Patriarch backs Ukraine church split from Russia
The Orthodox Patriarch welcomed the creation of an Orthodox church in Ukraine independent of Moscow and invited its leader to Istanbul to receive official confirmation.
Ecumenical Patriarch Bartholomew of Constantinople, the leading authority in Orthodox Christianity, expressed “great joy and satisfaction” on Saturday.
Before that, a council of Orthodox bishops in Kiev created the new Ukrainian church at a historic synod in Kiev’s 11th-century Saint Sophia Cathedral, ending more than 300 years of Moscow domination.
Ukrainian bishops met on Saturday and voted to approve a charter for the new church and elect a leader.
The council chose Metropolitan Epiphanius, 39, whose secular name is Sergiy Dumenko, to lead the new church.

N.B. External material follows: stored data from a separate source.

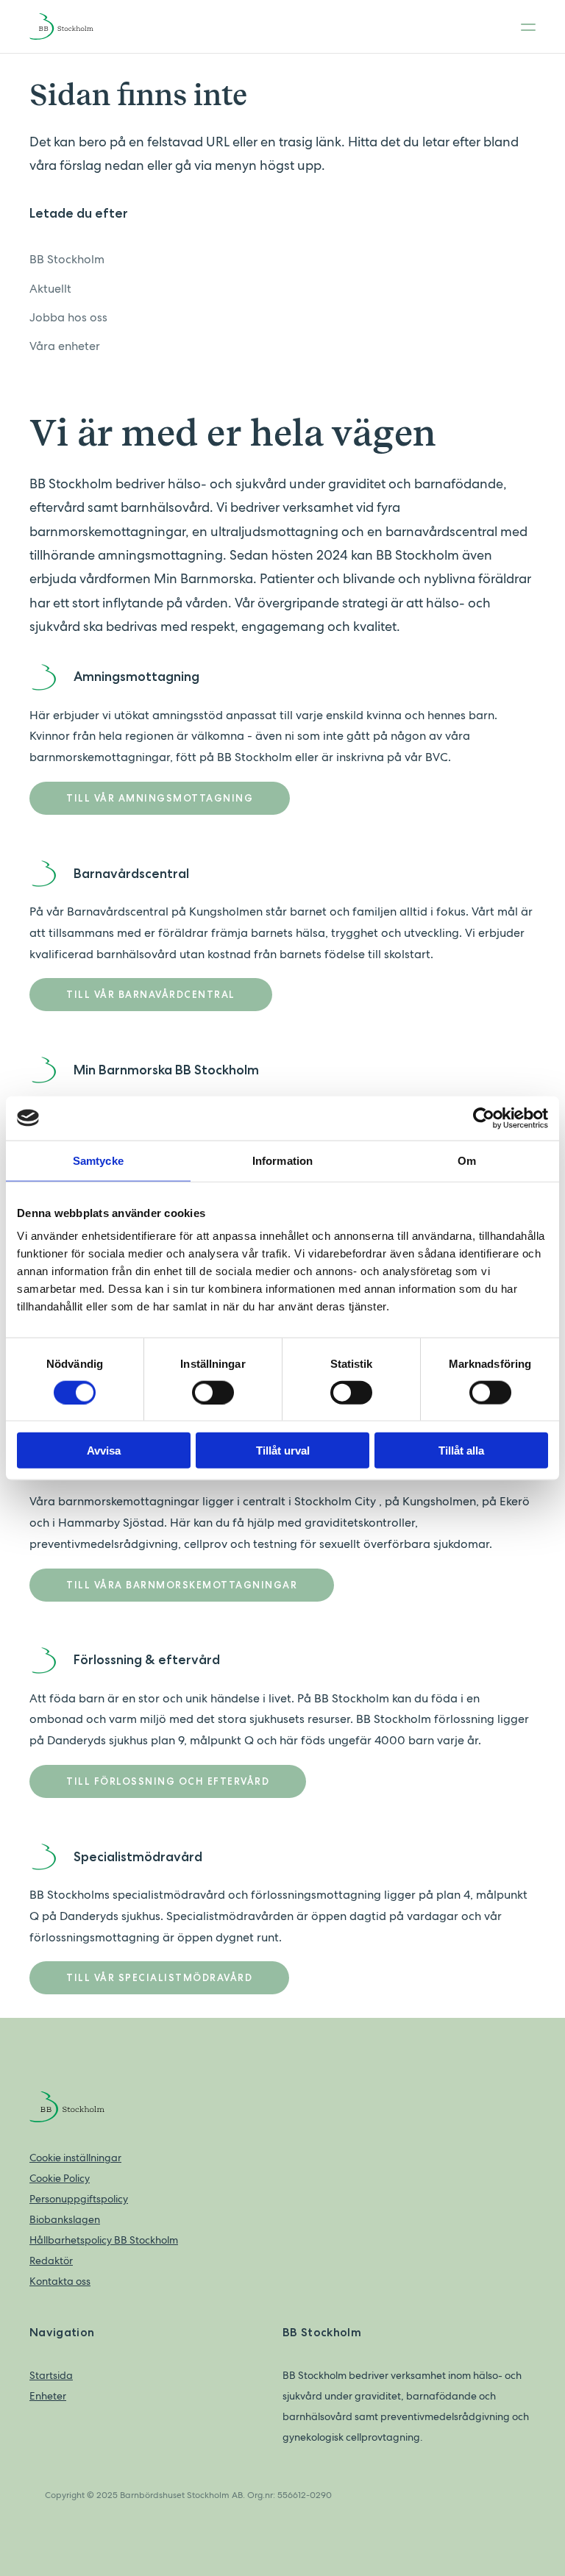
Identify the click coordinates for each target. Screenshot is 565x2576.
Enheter (47, 2395)
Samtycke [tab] (98, 1160)
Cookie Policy (59, 2178)
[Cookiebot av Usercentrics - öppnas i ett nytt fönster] (483, 1118)
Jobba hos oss (68, 317)
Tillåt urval (283, 1450)
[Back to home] (73, 26)
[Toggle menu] (524, 26)
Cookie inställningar (75, 2157)
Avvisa (104, 1450)
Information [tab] (282, 1160)
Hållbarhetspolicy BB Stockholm (103, 2240)
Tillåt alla (461, 1450)
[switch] (213, 1392)
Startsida (51, 2375)
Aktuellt (50, 288)
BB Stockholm (66, 259)
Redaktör (51, 2260)
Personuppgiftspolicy (78, 2198)
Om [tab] (467, 1160)
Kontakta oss (59, 2281)
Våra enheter (64, 346)
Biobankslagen (64, 2219)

In his first liturgy as head of the Ukrainian Orthodox Church, Metropolitan Epiphanius called for Ukrainians to unite under the new church and pray for peace in Ukraine.
Yesterday he said “we must complete the unification of Ukrainian Orthodoxy … pray for an end to the war [in eastern Ukraine], and for a just peace in Ukraine”.
The creation of a new church is an attempt to unite Ukrainian Orthodox believers under one roof. But questions remain over the future of the branch in Ukraine loyal to the Moscow Patriarchate.
Mr Epiphanius wrote a paper in 2015 in which he accused the Kremlin of using Ukraine’s Orthodox church – loyal to the Moscow Patriarchate – to stifle his country’s independence.